> **Required action**
Exclude the pictures and reproduce exactly the lines that run from the one holding "Task: Click the participant count value 1" to the end of the entries below.

> **Exercise data**
◆ ◆ ◆

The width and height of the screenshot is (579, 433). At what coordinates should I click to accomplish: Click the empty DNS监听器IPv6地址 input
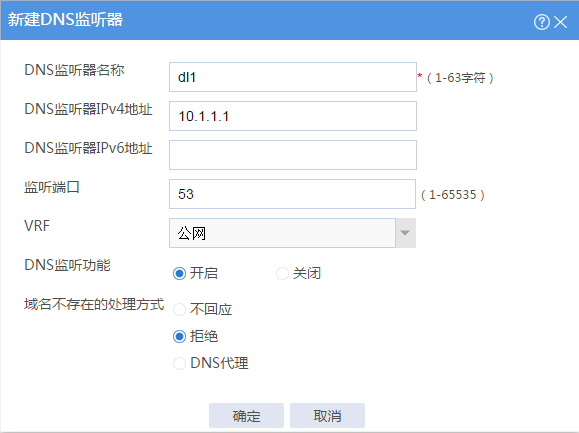click(293, 155)
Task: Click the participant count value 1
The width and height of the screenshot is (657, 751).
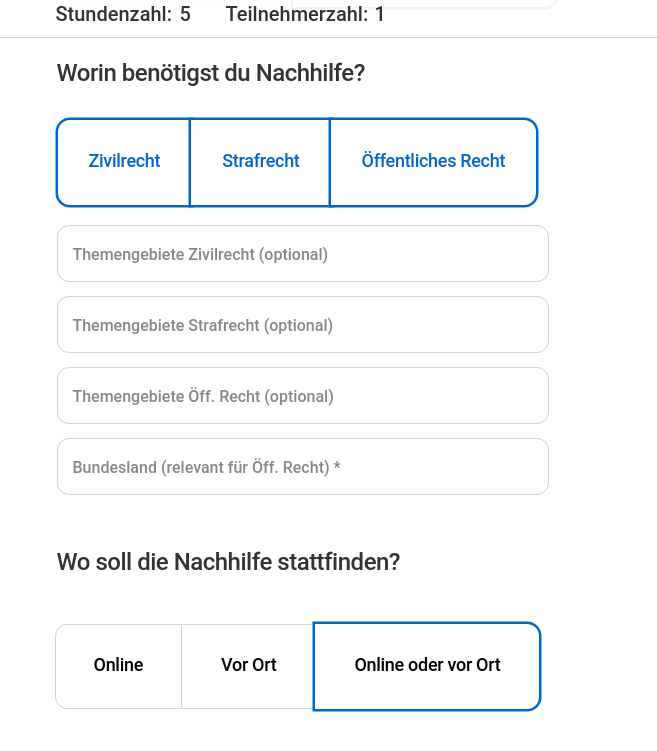Action: pos(380,14)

◆ ◆ ◆

> **Your solution**
Task: Click the participant count value 1
The width and height of the screenshot is (657, 751).
Action: pos(380,14)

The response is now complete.